Un segundo | StyleFeelFree
Imagen de la película Un segundo | StyleFeelFree

De los cálidos tonos de Sorgo rojo al frío azul en Un segundo. La obra de Zhang Yimou es una criatura cambiante. En su transformación lenta, pero perceptible, lo único inalterable es esa belleza estética tan característica y, por supuesto, su emplazamiento geográfico y temporal. En este sentido, “acercarse a su filmografía es acercarse a la historia de China”, como señalaba Rosana G. Alonso en una retrospectiva sobre el cineasta. En concreto, en esta ocasión, el director vuelve a los cruentos años de la Revolución Cultural de Mao. Sin embargo, si en Regreso a casa solo ubicaba el detonante en esta época, ahora sitúa ahí el centro de la narración.

Con este último trabajo, que inauguró el mes pasado el Festival de San Sebastián, Yimou nos lleva al noroeste de la China continental. En el mismo paraje donde Wong Kar-wai filmó la amarillenta Las cenizas del tiempo, su compatriota contrasta azules sobre tonos arena. Es el precioso y desolador paisaje del desierto de Gobi. Allí, un convicto escapado persigue a una huérfana o, más bien, va tras la bobina que ésta ha robado. En ella espera volver a ver, aunque solo sea durante un segundo, a su hija, quien, según le han contado, aparece en un noticiario propagandístico.

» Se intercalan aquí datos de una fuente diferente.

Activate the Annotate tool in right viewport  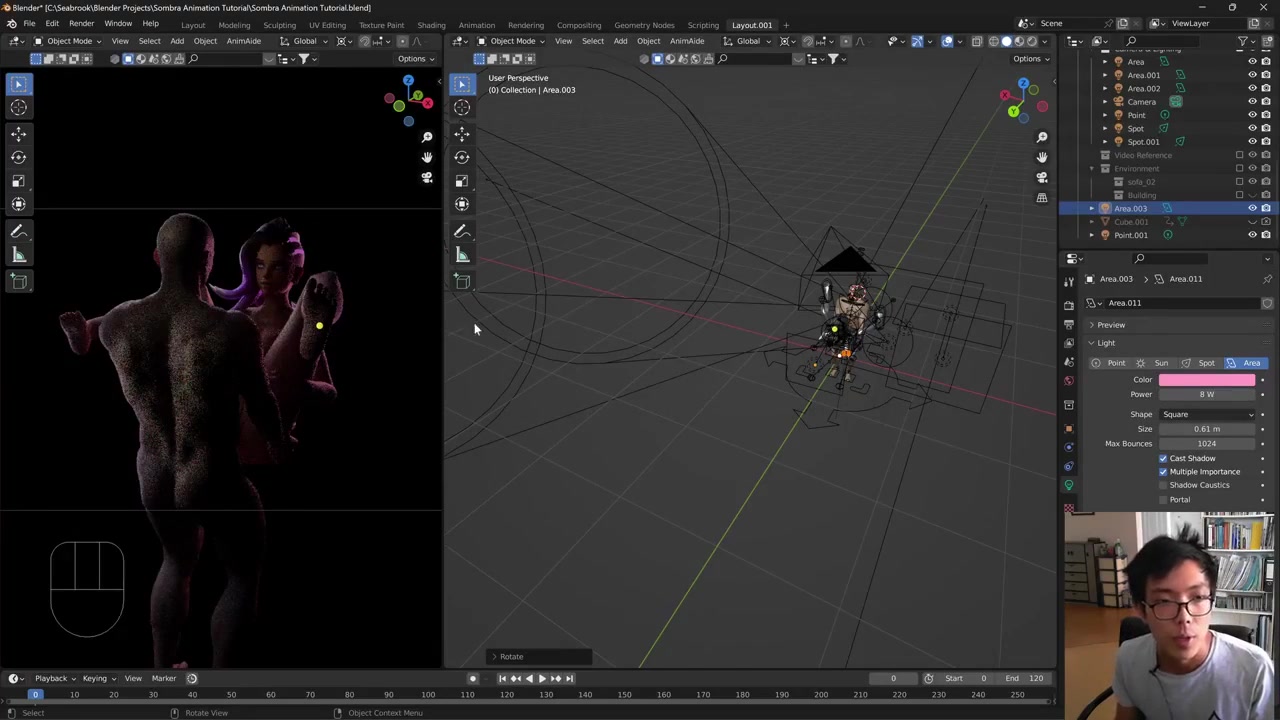[x=462, y=231]
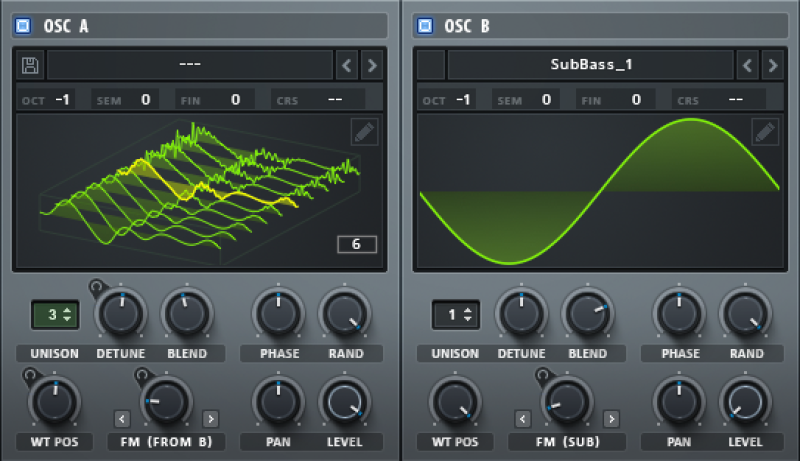Click modulation indicator on OSC A Detune knob
Viewport: 800px width, 461px height.
coord(96,287)
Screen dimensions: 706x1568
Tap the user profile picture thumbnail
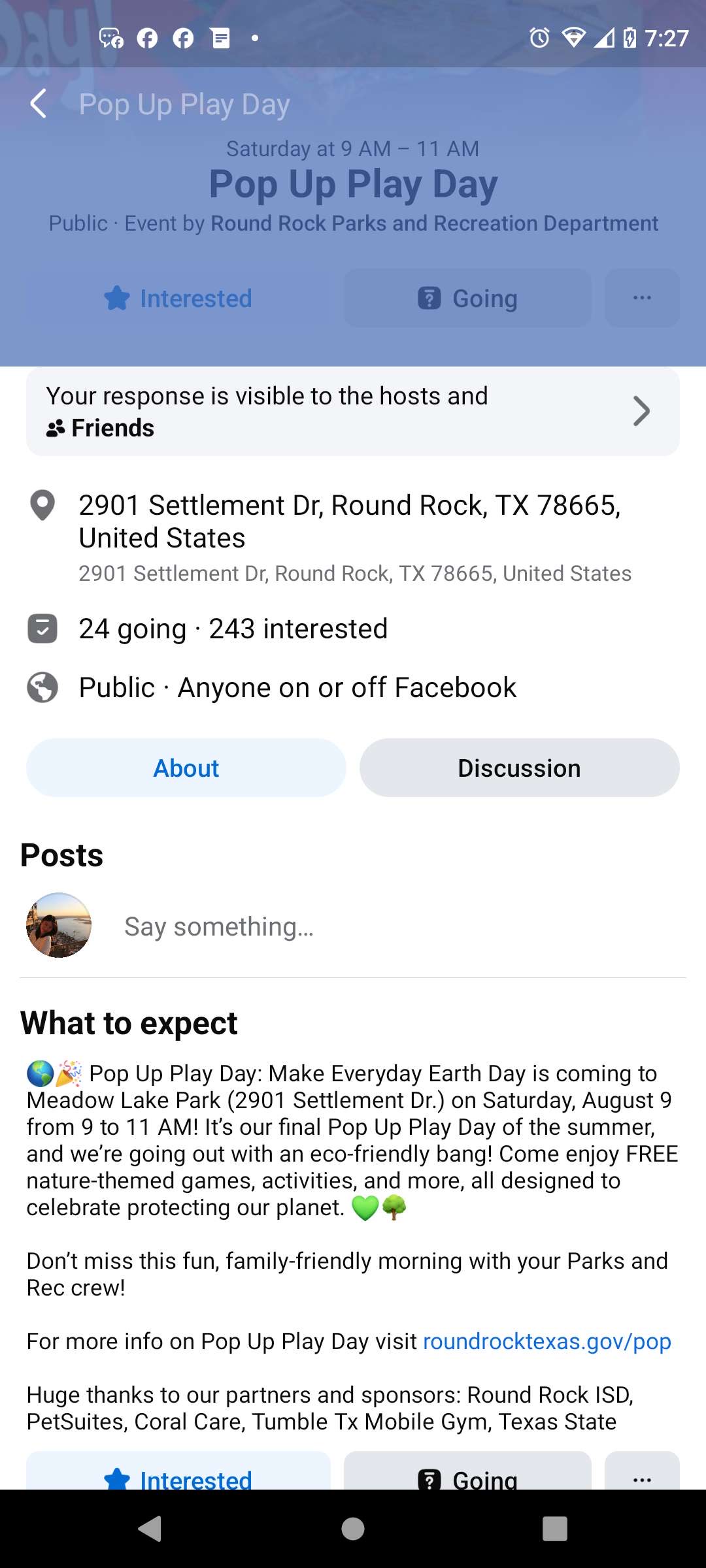59,925
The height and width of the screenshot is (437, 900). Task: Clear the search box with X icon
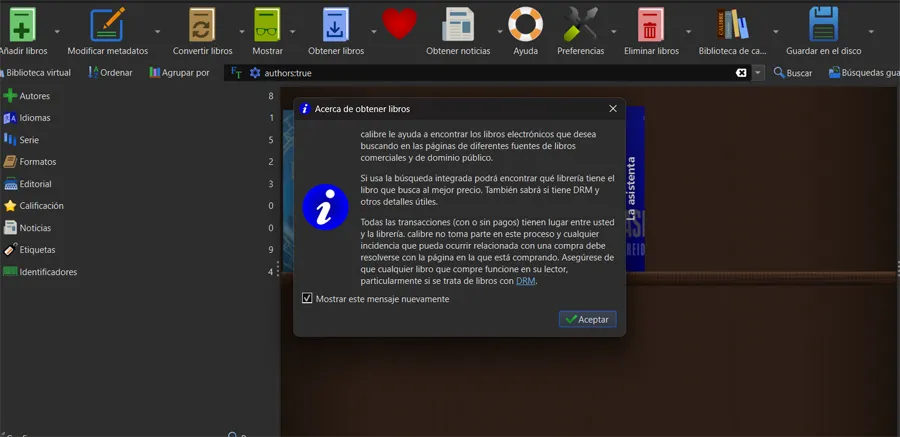[x=742, y=73]
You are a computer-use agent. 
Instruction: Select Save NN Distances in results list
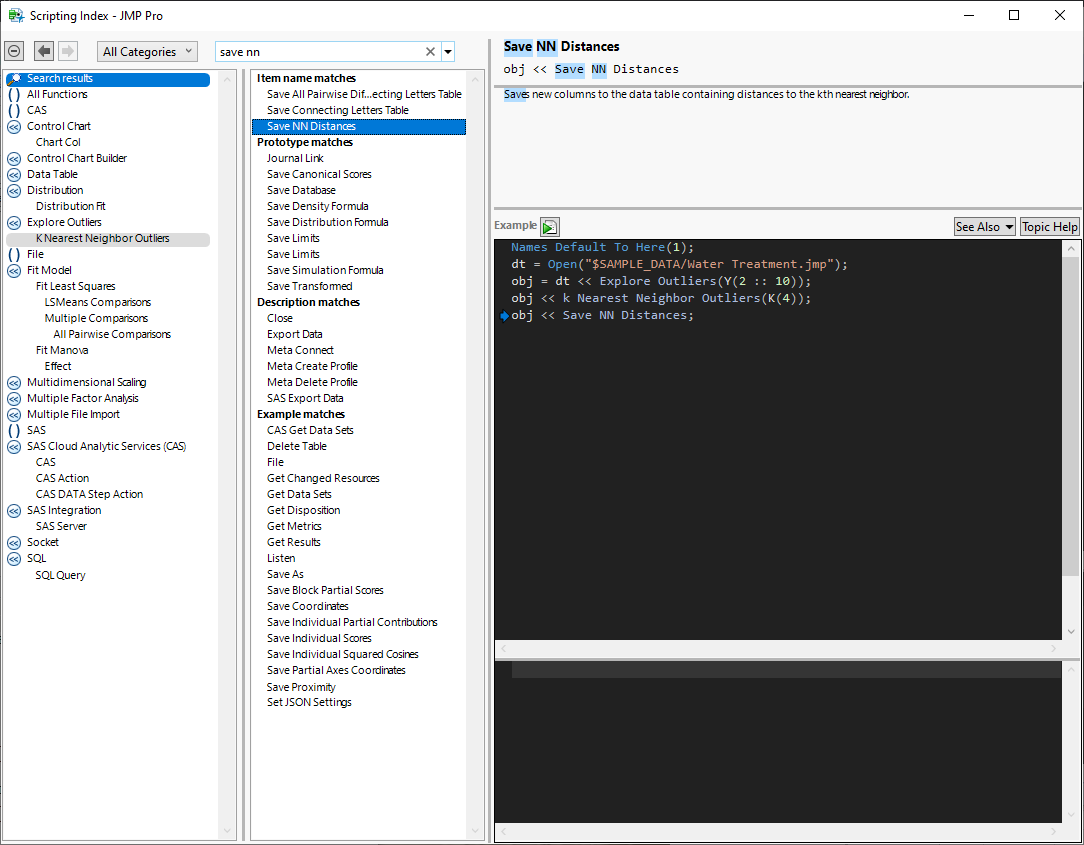(310, 126)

Es justamente de esta premisa de la lata de la película hurtada de la que surge el momento más rico de la cinta. En este, un segmento comienza a reproducirse en bucle. Una repetición que revela un intento por asir lo intangible, lo lejano e inalcanzable. Como si por verlo más veces se tuviese más cerca. Un ejercicio metafílmico que ensalza el cine a la par que revela el hecho de que una imagen no es más que una imitación. En definitiva, es una simple representación, como aquella que ven los asistentes a la proyección de una película heroica en un pequeño cine de provincias. Así, por mucho que ésta venda un final feliz de reencuentro familiar y triunfo, la aplastante realidad es otra, una de miseria y orfandad.

Sin dejar de ser un drama, Un segundo tiene mucho de comedia. Una comedia ligera que va empapando la obra y que logra que el espectador se introduzca en ella con gusto. Los personajes, mutilados emocionalmente, interactúan con brusquedad y exceso, provocando reacciones contradictorias. En la proyección he notado cómo mi ojo producía una lágrima mientras mi boca esbozaba una sonrisa. Mientras, del fondo, me llegaba la carcajada de algún que otro asistente. Con todo, no es una película tan notable como ¡Vivir!, ni una superproducción como La casa de las dagas voladoras. Los amantes del director asiático que esperen un título sobresaliente pueden decepcionarse, pero aquellos que acudan sin más expectativas que las de disfrutar, lo harán. Sin ser una obra maestra, estamos ante una película maravillosa.